Exercise instructions
Copy exactly, no pictures: every line from the one that contains "Given: Open a new tab with plus icon" through the end of the entries below.
=== Data for the task ===
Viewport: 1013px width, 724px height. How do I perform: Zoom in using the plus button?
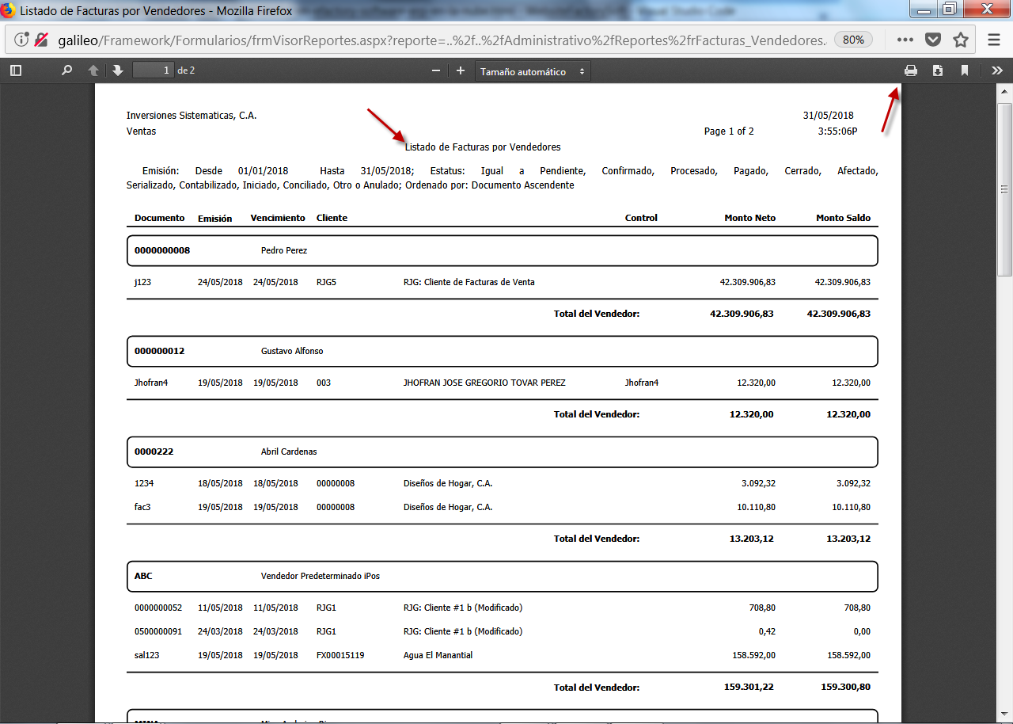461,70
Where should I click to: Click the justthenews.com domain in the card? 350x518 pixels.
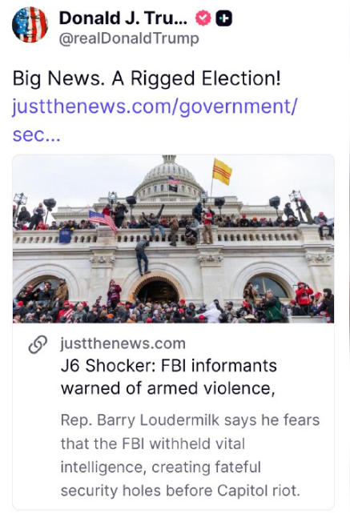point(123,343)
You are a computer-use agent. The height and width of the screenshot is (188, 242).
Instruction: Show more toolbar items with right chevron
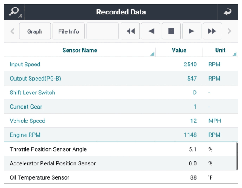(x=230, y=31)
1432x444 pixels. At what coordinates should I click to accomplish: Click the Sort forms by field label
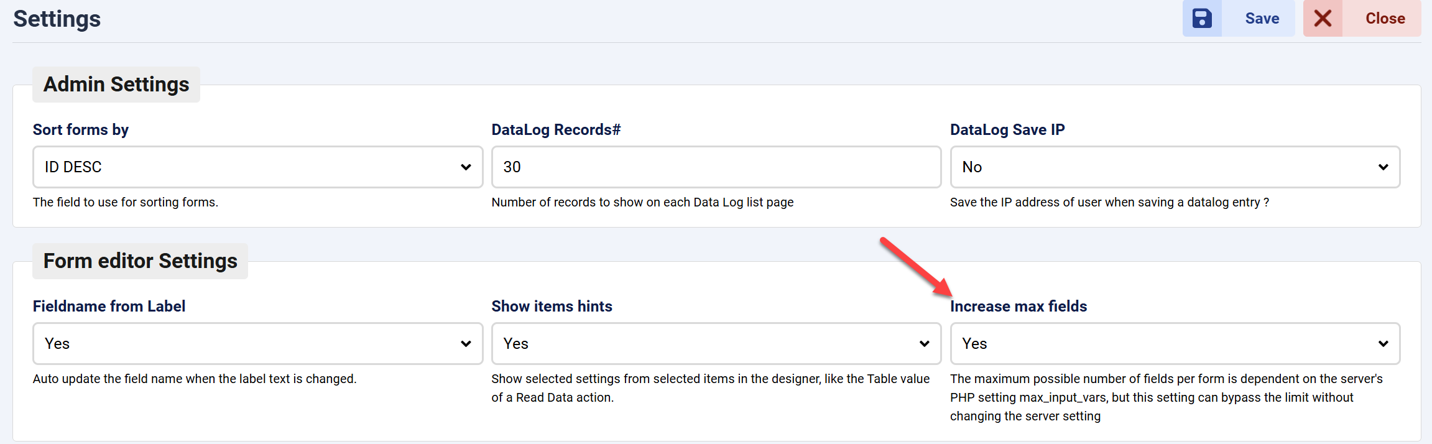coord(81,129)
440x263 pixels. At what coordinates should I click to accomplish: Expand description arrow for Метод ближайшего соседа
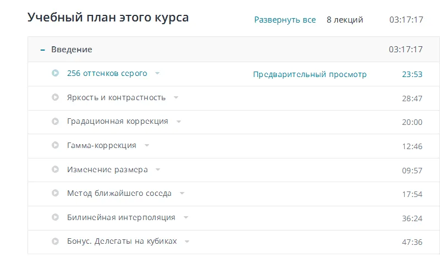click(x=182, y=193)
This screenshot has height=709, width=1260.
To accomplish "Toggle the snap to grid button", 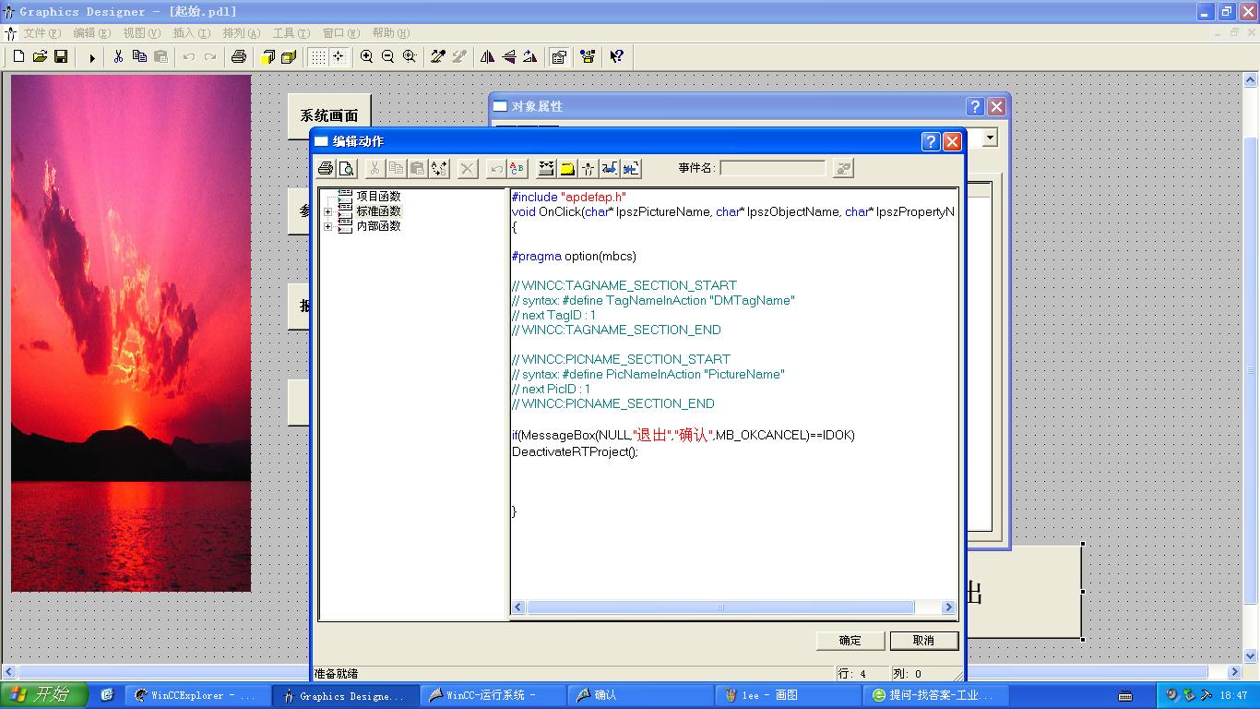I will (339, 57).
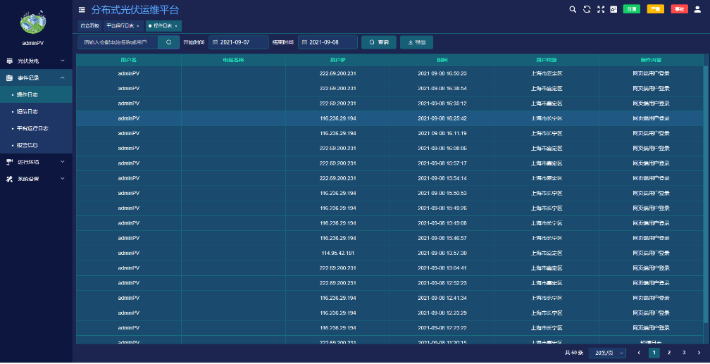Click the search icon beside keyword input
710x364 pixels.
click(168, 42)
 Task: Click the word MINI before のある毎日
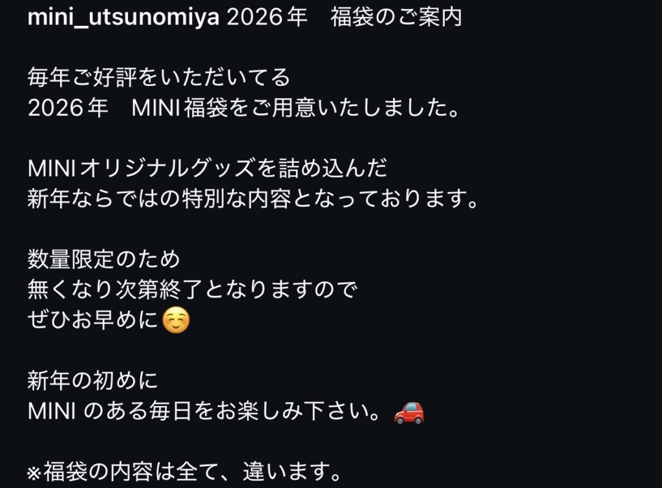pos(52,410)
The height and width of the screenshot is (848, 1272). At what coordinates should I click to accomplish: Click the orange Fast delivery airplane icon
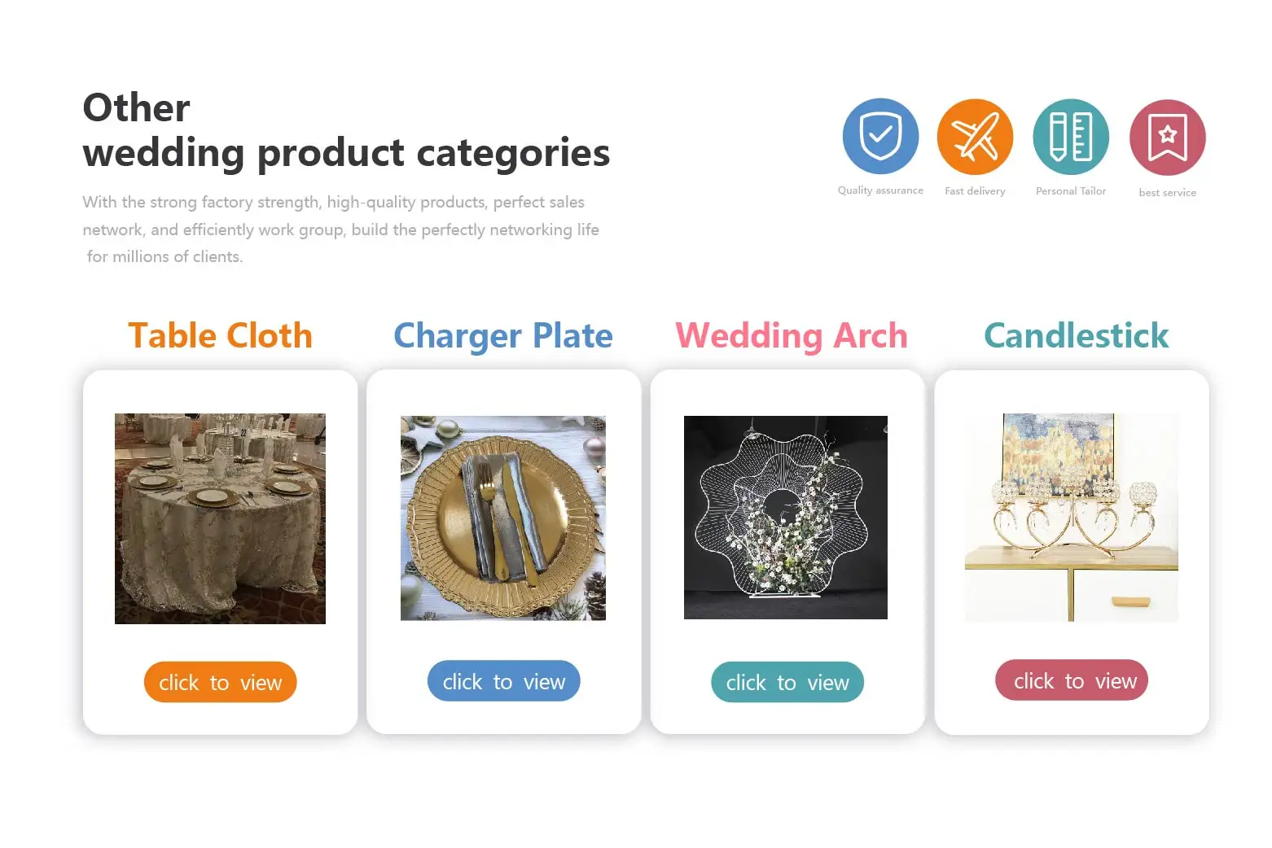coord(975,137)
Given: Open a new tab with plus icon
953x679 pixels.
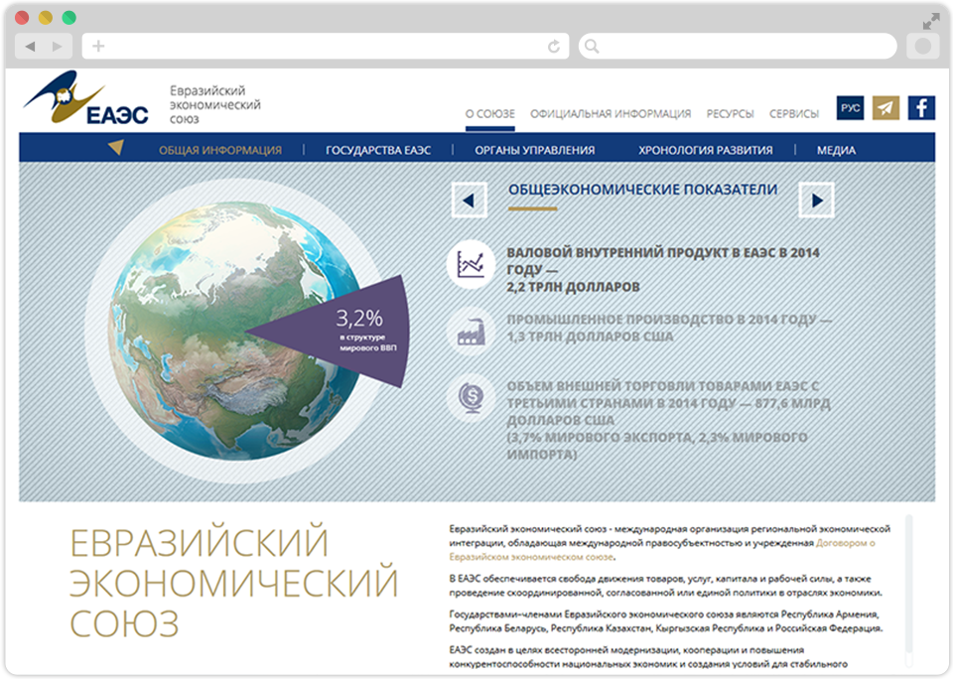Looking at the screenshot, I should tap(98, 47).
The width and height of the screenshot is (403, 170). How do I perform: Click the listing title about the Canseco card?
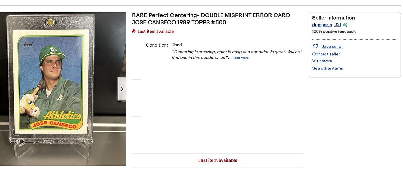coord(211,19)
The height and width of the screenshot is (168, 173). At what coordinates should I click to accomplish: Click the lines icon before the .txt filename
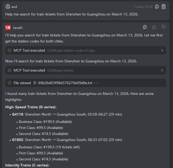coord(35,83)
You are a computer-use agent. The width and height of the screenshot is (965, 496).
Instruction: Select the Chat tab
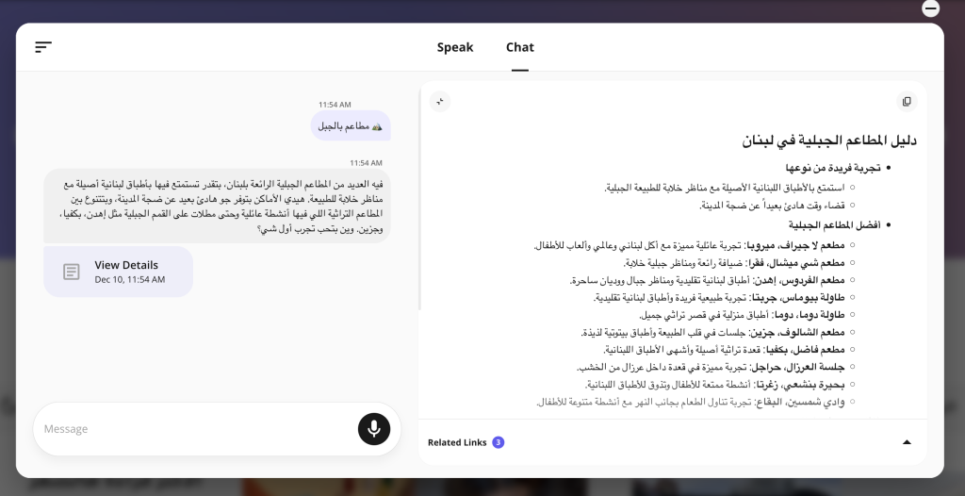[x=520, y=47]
===
Task output
Given: Open a new tab with plus icon
953x679 pixels.
Looking at the screenshot, I should tap(98, 47).
The width and height of the screenshot is (403, 170). How do I perform: Click the listing title about the Canseco card?
coord(211,19)
The height and width of the screenshot is (168, 173). At what coordinates should I click to accomplish: Click the lines icon before the .txt filename
coord(35,83)
You are a computer-use agent. The width and height of the screenshot is (965, 496).
Instruction: Select the Chat tab
[x=520, y=47]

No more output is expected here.